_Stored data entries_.
=== Section Start ===
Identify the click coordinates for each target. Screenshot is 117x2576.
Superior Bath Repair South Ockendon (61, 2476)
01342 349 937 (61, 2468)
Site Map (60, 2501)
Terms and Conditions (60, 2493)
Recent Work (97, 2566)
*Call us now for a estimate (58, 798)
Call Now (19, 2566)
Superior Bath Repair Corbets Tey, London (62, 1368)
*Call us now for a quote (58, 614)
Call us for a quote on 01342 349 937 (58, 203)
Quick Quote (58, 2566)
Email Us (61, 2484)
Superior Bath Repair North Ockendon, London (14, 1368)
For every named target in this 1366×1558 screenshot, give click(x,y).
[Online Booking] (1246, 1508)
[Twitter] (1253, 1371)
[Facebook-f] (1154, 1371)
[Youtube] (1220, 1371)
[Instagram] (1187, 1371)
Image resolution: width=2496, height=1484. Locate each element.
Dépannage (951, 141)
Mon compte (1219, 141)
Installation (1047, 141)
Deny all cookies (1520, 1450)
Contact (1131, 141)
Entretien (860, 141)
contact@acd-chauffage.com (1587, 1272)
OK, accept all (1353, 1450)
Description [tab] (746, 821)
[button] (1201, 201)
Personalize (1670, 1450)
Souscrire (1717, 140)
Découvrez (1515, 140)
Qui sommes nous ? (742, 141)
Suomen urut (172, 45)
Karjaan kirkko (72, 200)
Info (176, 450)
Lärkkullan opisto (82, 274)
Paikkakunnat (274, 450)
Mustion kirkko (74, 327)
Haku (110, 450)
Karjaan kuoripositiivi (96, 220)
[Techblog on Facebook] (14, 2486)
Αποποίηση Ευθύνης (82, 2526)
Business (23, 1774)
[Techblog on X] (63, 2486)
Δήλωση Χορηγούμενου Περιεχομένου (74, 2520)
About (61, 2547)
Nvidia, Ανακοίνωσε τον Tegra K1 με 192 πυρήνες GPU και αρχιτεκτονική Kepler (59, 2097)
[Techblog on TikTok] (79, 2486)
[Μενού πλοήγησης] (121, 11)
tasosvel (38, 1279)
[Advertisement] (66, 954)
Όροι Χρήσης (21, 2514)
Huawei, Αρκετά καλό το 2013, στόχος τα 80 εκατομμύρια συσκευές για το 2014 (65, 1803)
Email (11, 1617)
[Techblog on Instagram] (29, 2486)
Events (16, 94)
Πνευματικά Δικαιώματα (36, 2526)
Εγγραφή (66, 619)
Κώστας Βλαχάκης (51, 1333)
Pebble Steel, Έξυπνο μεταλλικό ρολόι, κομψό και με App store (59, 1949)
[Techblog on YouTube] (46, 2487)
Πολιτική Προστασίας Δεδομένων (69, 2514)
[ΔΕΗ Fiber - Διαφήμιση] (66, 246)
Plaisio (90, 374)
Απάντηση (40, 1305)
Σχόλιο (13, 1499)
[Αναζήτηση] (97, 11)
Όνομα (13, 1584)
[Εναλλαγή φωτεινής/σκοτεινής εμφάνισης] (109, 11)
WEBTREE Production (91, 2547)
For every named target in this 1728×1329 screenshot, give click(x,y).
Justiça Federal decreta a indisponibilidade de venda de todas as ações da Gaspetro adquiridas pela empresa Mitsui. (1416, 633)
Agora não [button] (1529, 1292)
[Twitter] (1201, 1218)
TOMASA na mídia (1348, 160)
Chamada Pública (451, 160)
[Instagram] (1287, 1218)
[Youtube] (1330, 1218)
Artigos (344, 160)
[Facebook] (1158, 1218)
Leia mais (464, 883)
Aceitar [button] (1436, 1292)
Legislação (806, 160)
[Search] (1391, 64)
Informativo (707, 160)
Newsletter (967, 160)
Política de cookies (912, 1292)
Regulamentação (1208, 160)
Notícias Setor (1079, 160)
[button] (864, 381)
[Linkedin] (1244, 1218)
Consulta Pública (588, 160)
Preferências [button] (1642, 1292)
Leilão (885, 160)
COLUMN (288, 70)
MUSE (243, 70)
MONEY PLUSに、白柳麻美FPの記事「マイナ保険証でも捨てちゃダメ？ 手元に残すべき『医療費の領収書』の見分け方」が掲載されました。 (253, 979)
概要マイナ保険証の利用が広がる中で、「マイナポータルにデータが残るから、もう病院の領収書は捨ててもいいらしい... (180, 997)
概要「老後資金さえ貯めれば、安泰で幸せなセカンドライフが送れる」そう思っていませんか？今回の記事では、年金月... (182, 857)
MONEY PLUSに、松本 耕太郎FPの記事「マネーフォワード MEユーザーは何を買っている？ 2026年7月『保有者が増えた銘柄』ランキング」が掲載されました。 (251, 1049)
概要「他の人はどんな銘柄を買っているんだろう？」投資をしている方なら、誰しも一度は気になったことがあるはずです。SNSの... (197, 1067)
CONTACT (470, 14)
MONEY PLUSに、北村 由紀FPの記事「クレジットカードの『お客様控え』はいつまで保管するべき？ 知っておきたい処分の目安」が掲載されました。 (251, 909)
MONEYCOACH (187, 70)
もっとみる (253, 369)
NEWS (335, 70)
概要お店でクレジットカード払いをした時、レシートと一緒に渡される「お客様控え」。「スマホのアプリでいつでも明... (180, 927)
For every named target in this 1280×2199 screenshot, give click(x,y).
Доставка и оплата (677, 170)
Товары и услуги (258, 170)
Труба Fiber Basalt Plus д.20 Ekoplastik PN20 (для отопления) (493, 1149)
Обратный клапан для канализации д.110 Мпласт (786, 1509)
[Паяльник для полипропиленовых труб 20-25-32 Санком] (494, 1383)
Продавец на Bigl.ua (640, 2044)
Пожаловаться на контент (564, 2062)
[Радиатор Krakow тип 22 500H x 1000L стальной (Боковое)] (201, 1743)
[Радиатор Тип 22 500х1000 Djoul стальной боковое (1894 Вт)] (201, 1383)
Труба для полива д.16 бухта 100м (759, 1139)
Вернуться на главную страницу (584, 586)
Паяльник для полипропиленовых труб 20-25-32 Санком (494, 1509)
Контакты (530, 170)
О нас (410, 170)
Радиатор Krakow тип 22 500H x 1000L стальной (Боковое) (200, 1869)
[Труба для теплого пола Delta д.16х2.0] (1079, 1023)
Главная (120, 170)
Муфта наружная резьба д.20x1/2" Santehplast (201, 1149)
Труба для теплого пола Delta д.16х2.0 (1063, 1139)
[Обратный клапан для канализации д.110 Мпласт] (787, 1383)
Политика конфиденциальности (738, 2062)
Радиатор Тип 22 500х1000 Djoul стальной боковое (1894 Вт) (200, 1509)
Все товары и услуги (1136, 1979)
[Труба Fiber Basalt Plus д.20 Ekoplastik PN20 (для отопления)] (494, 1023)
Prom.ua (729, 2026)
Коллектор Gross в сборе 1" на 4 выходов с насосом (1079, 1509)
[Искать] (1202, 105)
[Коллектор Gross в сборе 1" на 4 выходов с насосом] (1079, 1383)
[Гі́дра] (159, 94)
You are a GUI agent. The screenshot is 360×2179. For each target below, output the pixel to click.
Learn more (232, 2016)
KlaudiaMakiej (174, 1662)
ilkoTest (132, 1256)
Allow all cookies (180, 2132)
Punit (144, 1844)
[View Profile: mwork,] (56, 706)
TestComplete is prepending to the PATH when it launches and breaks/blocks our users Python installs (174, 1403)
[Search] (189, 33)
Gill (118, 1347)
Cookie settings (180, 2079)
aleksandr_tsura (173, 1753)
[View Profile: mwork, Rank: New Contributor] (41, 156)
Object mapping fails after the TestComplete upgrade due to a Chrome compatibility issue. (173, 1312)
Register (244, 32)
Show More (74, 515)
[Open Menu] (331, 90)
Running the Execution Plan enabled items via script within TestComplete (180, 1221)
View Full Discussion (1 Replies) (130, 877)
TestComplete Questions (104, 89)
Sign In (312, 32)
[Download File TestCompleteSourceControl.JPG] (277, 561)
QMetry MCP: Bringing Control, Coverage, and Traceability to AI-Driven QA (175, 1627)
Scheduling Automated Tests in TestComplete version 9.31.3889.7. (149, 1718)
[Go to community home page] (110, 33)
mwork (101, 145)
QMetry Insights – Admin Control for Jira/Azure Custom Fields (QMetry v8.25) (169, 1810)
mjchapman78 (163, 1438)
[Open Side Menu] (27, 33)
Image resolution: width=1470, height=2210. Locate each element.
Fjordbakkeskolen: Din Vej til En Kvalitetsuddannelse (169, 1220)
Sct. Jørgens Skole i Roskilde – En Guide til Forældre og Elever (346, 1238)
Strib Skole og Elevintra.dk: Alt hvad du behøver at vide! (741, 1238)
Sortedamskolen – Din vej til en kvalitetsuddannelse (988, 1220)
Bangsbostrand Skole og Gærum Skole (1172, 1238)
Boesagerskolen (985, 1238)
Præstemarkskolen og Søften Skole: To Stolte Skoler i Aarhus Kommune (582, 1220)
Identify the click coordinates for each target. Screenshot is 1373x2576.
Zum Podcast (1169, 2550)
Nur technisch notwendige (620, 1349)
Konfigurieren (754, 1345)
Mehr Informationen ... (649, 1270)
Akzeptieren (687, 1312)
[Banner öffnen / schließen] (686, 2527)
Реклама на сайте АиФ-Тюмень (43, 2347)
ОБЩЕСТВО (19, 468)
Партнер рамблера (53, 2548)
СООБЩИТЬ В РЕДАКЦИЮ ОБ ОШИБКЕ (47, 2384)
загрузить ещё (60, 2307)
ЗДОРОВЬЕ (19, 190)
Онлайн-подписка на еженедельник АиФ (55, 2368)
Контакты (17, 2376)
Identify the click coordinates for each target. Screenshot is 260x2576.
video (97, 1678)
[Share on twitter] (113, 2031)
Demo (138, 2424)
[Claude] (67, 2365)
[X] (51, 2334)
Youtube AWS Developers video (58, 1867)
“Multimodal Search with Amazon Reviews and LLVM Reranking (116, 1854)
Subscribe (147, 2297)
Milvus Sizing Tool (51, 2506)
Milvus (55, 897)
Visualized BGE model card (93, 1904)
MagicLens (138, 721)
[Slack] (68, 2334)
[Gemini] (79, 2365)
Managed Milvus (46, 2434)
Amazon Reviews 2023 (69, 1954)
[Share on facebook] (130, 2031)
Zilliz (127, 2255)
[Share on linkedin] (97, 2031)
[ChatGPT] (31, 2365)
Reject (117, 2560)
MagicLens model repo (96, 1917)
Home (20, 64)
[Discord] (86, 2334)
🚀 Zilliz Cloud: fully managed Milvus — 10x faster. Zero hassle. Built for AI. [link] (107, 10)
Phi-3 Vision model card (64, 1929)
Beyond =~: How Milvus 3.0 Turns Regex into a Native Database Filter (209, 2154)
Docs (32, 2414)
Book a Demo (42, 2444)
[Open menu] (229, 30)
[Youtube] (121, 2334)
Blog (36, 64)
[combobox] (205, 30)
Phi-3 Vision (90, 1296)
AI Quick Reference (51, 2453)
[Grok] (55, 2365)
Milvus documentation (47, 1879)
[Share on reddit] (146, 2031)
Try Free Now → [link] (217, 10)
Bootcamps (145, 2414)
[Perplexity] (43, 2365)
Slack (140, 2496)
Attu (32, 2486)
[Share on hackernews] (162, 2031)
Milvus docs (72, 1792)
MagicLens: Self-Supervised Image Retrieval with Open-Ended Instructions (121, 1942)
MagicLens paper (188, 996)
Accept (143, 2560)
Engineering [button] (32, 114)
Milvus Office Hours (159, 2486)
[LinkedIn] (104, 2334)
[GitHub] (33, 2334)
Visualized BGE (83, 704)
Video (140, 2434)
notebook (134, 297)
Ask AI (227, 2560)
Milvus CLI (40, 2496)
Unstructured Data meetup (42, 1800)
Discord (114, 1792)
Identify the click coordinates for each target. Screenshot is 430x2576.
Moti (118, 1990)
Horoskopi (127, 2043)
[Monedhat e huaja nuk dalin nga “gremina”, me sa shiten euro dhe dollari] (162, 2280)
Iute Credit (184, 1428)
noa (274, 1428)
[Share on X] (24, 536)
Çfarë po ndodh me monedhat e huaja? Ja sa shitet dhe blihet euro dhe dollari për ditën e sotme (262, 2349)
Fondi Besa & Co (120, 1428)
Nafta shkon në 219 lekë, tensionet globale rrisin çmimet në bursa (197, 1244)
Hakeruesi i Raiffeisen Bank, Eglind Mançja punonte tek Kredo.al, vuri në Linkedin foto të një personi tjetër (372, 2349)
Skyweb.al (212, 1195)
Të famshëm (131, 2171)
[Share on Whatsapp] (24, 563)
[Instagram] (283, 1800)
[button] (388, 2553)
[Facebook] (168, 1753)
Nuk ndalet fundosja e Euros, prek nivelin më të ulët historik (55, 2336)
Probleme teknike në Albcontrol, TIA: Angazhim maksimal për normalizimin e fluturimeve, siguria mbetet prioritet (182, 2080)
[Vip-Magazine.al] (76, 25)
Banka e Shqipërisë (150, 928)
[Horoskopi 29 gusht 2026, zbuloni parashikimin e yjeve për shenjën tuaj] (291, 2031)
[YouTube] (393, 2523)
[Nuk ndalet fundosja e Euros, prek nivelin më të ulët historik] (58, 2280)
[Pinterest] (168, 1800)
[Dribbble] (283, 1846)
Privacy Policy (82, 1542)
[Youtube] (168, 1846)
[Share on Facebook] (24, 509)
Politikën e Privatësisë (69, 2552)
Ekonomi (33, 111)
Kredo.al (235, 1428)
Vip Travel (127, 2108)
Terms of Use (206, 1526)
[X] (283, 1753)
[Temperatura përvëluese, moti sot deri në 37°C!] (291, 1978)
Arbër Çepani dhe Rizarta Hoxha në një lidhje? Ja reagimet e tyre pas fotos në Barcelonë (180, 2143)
=== Section End ===
_Aim of the task_. Which lines above hold the word "Euros"? Copy each of them.

_Written answer_.
Nuk ndalet fundosja e Euros, prek nivelin më të ulët historik (55, 2336)
[Nuk ndalet fundosja e Euros, prek nivelin më të ulët historik] (58, 2280)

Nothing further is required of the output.